Ask yourself what your son needs in a pastoral sense and whether that is provided. Is the Head a good leader? Does he or she inspire teachers to do more every day to make the boys happier, kinder and more open to learning? Are they experienced enough to deal with a quirky boy or one who needs a bit of extra support? Do they have a firm grip on the whole school, ensuring that pupils have a mutual respect for fellow pupils and teachers?
Insist on flexibility
The London school system can be pressurising for boys, with examinations at 7+, 8+ and 11+ for the top schools and, controversially, selective entrance at age four for some schools.
At Eaton House Belgravia, we feel that any form of preselection at 4+ can never predict the real patterning of examination results, and we firmly maintain that children blossom at different rates educationally.
Some boys are better off sitting 11+ examinations, while others hit the ground running and are exam-ready at age seven or eight.
This is one of the reasons why we opened our prep school in September 2017. Last year, 40 per cent of Eaton House Belgravia Pre-Prep students secured offers to Westminster and St Paul’s at 7+ and 8+, as well as to many other fine schools.
Other boys, however, take a little longer to mature. The outcome in terms of senior school choice is often the same at 7+ and 11+, and the wellbeing of the child should be the determining factor. Individual learning plans help to focus choices and timings.

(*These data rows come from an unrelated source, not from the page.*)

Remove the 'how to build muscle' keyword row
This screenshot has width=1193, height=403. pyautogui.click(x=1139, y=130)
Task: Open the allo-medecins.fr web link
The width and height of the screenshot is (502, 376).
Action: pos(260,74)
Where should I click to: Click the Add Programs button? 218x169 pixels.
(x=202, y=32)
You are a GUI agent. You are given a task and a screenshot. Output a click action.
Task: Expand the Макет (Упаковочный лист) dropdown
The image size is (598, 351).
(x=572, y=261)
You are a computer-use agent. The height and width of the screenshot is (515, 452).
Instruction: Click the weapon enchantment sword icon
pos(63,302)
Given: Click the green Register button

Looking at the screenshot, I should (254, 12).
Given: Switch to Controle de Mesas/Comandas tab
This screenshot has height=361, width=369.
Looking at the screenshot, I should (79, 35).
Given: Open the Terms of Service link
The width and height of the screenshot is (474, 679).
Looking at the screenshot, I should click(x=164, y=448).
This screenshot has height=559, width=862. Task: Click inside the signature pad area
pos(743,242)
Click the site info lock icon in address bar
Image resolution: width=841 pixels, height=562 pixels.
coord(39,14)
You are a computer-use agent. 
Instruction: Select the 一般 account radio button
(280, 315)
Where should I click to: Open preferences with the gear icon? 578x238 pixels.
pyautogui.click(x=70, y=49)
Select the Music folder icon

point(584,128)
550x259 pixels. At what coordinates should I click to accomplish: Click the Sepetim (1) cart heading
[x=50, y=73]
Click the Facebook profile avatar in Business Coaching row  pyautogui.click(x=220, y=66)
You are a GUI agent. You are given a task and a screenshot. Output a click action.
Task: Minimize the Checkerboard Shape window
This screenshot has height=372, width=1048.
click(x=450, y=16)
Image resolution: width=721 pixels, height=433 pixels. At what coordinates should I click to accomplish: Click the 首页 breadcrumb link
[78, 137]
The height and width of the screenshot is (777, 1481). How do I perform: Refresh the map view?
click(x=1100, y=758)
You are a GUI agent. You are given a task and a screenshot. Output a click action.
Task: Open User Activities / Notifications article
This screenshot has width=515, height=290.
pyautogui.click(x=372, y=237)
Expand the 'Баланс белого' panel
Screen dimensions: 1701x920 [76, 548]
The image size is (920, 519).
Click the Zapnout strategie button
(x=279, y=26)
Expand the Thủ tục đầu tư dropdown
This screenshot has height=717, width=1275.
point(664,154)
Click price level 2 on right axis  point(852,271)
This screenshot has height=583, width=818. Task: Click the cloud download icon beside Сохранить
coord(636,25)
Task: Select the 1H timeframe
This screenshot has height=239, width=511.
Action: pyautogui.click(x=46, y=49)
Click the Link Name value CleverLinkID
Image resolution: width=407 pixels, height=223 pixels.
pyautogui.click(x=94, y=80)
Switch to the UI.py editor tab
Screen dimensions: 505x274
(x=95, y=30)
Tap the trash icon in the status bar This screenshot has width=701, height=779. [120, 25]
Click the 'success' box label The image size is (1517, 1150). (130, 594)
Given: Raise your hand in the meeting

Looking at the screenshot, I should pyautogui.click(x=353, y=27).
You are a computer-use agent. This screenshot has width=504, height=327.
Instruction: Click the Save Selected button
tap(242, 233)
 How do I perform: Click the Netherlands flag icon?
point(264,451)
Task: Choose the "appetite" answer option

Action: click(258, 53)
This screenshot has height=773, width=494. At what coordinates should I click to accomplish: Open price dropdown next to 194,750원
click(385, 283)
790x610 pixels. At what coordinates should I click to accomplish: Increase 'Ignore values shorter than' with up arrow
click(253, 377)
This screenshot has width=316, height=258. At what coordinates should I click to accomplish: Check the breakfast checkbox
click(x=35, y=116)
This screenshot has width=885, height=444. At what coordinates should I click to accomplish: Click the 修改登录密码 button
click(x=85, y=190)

My advice to parents is to look at the flexibility of entrance options for any school. There is no ‘one-size-fits-all’ approach. For those who join us at eight, there is an entry test that takes account of potential, previous academic training, whether the candidate is English or has relocated from abroad, and other factors.
It is an entirely friendly process, and if we can bring candidates up to speed through entry, we will do so.
Evaluate the added value
Boys have to pass their exams, but they have to have fun and develop interests outside the core curriculum too.
Drama, music, art, trips and clubs are vital, and it’s important to assess the quality of
extracurricular activities at a particular school and how often they change; after all, boys need variety.
Take a leap of faith
Take a leap of faith. At the end of the day, it is the relationship between you, your son and the prep school that matters most of all.